Only the lines from the beginning of the data below through the line that contains "Viewport: 1195px width, 672px height." should be repeated, exactly as written.

**Stored records:**
# # # #
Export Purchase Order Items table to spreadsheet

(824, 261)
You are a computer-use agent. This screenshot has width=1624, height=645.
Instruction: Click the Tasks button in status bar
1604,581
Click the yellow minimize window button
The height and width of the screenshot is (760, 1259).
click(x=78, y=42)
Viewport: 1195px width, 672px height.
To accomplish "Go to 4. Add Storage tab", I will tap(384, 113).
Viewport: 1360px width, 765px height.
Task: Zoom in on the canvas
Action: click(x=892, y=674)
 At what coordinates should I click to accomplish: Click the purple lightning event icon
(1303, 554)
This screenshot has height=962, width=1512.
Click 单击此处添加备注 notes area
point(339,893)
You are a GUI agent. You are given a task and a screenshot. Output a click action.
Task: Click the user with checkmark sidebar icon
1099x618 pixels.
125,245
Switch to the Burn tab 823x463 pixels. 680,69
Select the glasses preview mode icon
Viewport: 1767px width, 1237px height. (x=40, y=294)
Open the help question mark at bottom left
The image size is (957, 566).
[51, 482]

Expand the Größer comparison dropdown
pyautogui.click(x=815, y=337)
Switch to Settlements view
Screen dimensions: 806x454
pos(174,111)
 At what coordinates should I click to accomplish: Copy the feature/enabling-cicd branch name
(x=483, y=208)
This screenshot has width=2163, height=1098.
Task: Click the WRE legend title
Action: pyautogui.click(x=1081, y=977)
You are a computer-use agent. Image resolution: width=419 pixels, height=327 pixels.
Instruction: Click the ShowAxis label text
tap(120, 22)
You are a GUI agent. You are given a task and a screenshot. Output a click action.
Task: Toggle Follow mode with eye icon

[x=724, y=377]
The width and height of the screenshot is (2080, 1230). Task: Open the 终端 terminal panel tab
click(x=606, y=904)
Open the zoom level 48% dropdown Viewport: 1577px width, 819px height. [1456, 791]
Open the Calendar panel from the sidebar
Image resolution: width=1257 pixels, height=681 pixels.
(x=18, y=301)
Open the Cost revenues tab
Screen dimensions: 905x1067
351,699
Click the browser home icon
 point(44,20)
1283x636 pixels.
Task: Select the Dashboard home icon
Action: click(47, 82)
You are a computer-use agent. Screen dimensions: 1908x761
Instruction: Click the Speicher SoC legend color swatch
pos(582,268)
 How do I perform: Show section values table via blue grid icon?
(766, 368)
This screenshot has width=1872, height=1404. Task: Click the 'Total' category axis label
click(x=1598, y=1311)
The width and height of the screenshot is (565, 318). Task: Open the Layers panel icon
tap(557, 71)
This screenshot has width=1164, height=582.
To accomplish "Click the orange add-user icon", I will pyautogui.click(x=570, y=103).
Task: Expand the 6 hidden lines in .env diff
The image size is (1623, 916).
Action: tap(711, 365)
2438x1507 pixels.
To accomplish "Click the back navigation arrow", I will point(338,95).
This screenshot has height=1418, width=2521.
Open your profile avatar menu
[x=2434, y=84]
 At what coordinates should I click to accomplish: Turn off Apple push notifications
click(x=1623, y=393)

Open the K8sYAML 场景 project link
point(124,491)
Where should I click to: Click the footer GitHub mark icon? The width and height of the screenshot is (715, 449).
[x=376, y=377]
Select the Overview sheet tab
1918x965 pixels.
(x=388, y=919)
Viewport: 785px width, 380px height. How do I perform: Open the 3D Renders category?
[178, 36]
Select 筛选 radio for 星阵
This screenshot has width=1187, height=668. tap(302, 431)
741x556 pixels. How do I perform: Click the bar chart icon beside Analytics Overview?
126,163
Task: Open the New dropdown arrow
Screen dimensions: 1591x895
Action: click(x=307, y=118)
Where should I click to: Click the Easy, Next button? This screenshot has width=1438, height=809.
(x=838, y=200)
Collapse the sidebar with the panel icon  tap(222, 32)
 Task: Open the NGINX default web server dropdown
# # # #
**Result of the task:**
Export Purchase Order Items table to spreadsheet

(824, 261)
You are a computer-use agent. This screenshot has width=1624, height=645.
Instruction: Click the Tasks button in status bar
1604,581
Click the yellow minimize window button
The height and width of the screenshot is (760, 1259).
click(x=78, y=42)
Viewport: 1195px width, 672px height.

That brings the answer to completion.